The Quad and SIPS screen cut-off is 1:900 (risk for delivering a Down syndrome baby at term) while the IPS cut-off is 1:200.

Pregnancy Dating and Screen Reinterpretation

Should the Prenatal Biochemistry Laboratory at BC Children's and BC Women's be contacted regarding soft markers on the 18-20 week ultrasound?

No. The Prenatal Biochemistry Laboratory will no longer be amending reports based on soft markers.

Should the Prenatal Biochemistry Laboratory be contacted if dating by second trimester ultrasound differs from the original dates calculated by LMP?

Yes, if dating by second trimester ultrasound differs by more than seven days from original dates, fax the ultrasound report to the Prenatal Biochemistry Laboratory (fax 604-876-3008) for possible recalculation of risk. The only exception would be when a screen result is positive for trisomy 18. In these cases, the screen will not be recalculated (because trisomy 18 is frequently associated with intrauterine growth restriction).

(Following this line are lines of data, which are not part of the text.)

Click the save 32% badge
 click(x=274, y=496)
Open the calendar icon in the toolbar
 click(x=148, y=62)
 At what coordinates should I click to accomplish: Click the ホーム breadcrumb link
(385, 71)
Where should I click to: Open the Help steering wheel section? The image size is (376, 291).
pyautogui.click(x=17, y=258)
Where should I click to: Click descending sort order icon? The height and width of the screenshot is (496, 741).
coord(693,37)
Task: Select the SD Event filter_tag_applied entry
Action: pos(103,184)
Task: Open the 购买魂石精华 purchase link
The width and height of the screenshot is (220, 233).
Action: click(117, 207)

Family History, Smoking, IVF, and Ethnicity

Does a family history of Down syndrome in a relative other than the woman/partner’s child increase the risk of having a baby with Down syndrome?

If the karyotype of the affected family member (other than child) is 47,XX, +21 or 47, XY, +21, the woman is not at increased risk of having a pregnancy with Down syndrome.

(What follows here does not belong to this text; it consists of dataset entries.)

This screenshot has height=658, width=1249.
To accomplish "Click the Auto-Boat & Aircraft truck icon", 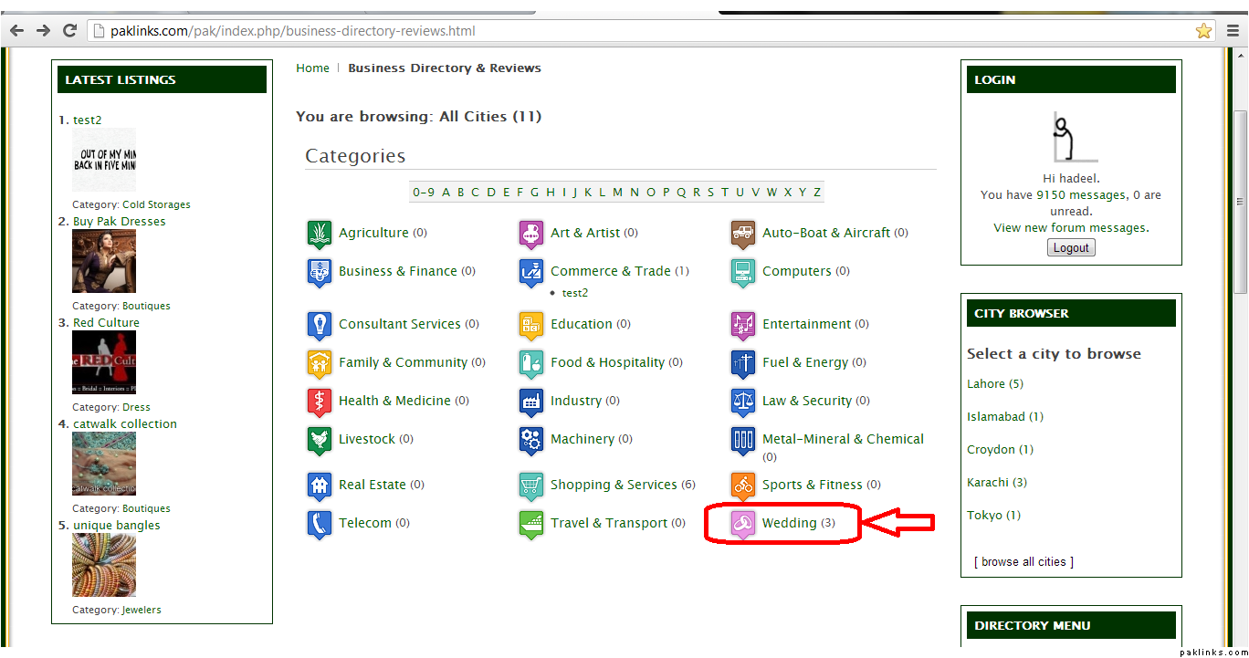I will pos(742,234).
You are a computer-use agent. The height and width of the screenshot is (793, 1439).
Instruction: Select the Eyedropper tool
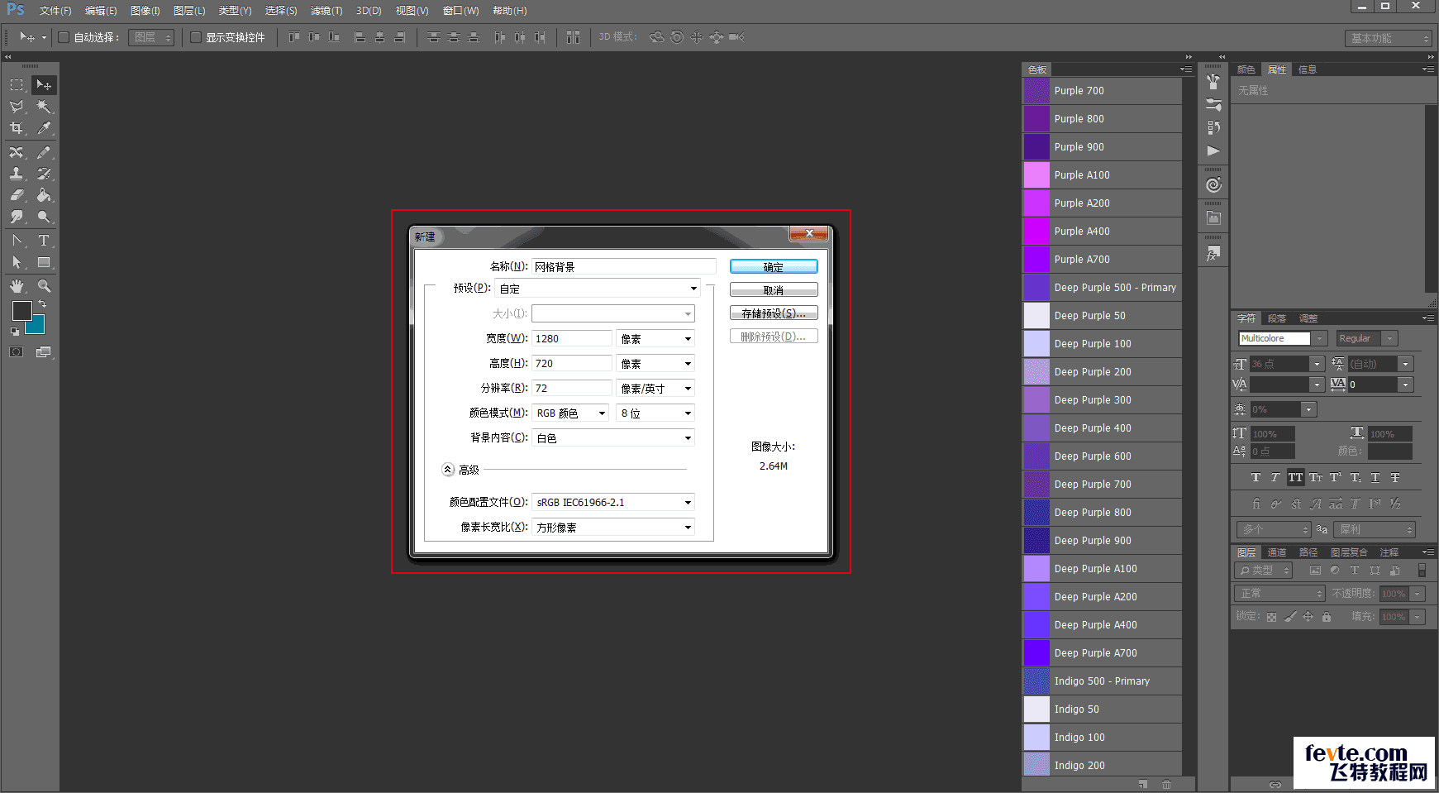tap(44, 128)
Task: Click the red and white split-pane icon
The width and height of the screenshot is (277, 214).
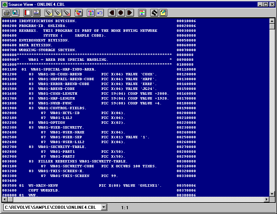Action: (27, 13)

Why is smoking status requested for women having a serum screen?

The maternal serum level of inhibin-A is significantly influenced by any maternal smoking.
Providing this information on the patient requisition will allow for adjustments to the risk calculation to be made, improving the accuracy of the screen result.

Is the risk assessment adjusted for IVF pregnancies?

The literature consensus is that biochemistry results differ slightly in IVF pregnancies when compared to non-IVF pregnancies leading to relatively higher screen positive rates in IVF pregnancies.
In order to prevent this effect, IVF specific adjustment factors are applied to biochemistry results from IVF pregnancies to determine the Down syndrome risk.

Why is the patient’s ethnicity needed for the risk assessment?

Each biochemical marker shows slight ethnic differences. A woman’s marker levels are compared to other women of the same ethnicity as part of the risk calculation. If the ethnic group is not indicated, the calculation will be less accurate as marker levels will be compared to the overall population of women being screened, regardless of ethnic group.